Dataset:
:::

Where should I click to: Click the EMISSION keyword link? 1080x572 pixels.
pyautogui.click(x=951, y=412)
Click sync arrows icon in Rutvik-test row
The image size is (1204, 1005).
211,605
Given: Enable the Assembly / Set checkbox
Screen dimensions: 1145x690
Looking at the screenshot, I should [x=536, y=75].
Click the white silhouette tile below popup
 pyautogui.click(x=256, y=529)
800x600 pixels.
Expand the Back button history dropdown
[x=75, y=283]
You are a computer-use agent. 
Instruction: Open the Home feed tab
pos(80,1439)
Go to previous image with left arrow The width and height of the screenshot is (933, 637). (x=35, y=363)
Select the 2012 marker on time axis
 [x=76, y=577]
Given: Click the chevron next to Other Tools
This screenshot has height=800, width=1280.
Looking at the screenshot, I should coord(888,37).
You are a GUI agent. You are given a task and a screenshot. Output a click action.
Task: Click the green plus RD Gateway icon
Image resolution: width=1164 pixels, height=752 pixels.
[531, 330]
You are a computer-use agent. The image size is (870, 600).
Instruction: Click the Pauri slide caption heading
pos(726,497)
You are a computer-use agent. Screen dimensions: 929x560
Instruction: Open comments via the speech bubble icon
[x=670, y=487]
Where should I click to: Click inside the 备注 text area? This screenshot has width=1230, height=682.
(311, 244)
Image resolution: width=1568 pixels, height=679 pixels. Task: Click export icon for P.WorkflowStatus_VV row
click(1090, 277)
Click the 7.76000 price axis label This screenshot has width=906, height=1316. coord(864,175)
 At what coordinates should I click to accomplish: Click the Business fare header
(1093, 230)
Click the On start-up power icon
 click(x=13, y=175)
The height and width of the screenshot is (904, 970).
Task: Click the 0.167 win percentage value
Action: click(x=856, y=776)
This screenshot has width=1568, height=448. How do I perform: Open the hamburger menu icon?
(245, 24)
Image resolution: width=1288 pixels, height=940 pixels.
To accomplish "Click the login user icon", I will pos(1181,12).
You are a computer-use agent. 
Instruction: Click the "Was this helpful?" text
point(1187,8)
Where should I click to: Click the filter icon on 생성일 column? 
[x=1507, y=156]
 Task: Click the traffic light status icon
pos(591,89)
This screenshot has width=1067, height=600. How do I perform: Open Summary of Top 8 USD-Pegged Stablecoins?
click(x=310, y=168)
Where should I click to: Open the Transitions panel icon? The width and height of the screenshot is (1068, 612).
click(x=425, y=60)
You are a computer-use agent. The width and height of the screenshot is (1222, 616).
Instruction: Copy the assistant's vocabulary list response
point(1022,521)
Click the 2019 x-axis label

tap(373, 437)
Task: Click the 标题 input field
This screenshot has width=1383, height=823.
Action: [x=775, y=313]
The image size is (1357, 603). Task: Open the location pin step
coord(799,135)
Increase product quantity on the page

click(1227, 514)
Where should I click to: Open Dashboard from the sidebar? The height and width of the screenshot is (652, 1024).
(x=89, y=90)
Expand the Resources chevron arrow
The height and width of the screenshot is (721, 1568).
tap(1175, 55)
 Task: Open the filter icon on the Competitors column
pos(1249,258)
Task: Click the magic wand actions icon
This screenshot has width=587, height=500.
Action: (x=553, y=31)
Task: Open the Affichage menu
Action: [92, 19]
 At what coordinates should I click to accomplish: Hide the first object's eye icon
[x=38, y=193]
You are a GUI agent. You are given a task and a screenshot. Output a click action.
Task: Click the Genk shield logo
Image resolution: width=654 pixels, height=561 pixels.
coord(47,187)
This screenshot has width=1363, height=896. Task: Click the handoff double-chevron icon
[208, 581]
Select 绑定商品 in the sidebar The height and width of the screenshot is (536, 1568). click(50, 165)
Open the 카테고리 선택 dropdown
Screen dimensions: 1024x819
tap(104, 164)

:::

Count the lines above that contain "computer", and give only the number.

The completed task:
5